Why snapshot to HDFS is 20 times slower than restore from HFS?


I am trying to snapshot and restore big index with repository-hdfs-5.4.2 plugin. I got 33.3 mb/s on snapshot and got 640 mb/s on restore. Is it normal that snapshot is about 20 times slower than restore?

Is there any way to speed up the snapshot operation or explain why it is so slow?

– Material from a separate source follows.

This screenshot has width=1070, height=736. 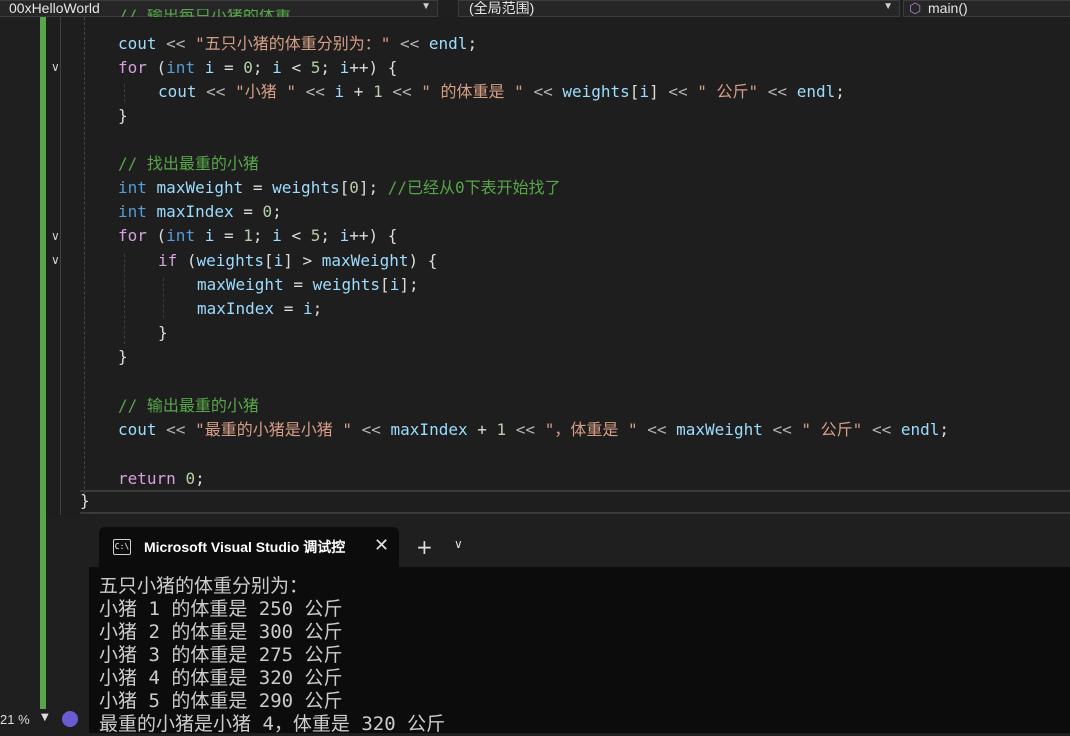 What do you see at coordinates (20, 367) in the screenshot?
I see `line-number-gutter` at bounding box center [20, 367].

I've changed the setting for repository with : max_snapshot_bytes_per_sec = 500mb and max_restore_bytes_per_sec = 500mb , so it shouldn't be the limit.

ES Version : 5.4.2
We have 3 physical machines, 1 master node and 4 data node for each machine.
( 3 master nodes and 12 data nodes. )

(Hai Le) #2

It is my (basic) understanding that the write operations in HDFS requires the client to acknowledge when the replica copies of the data is written to HDFS (by default 3). Inversely when you read from HDFS, it's much more efficient as it's streaming from data from the nearest data node.

This has been my experience with HDFS in general as well as using Elastic's HDFS Repository plugin.

Here is a good overview of HDFS read/write operations: https://data-flair.training/blogs/hadoop-hdfs-data-read-and-write-operations/


@haifidelity Thanks for your help :slight_smile: .
Our HDFS repo does hold the default replica factor ( which is 3 as you said). Even thought, the write speed should at least about one third of the read speed, about 640mb/s :heavy_division_sign: 3 =„Äč which is nearly 210Mb/s.

Could you share your write speed and read speed when using Elastics's HDFS Repository plugin to snapshot and restore index.

(Hai Le) #4

I don't think it's a simple as dividing the throughput by the number of replicas. There's the HDFS overhead, the overhead of each node/shard writing to the replica set, etc. Our snapshots don't occur doing normal operating hours so I'd have to monitor that to get you any data.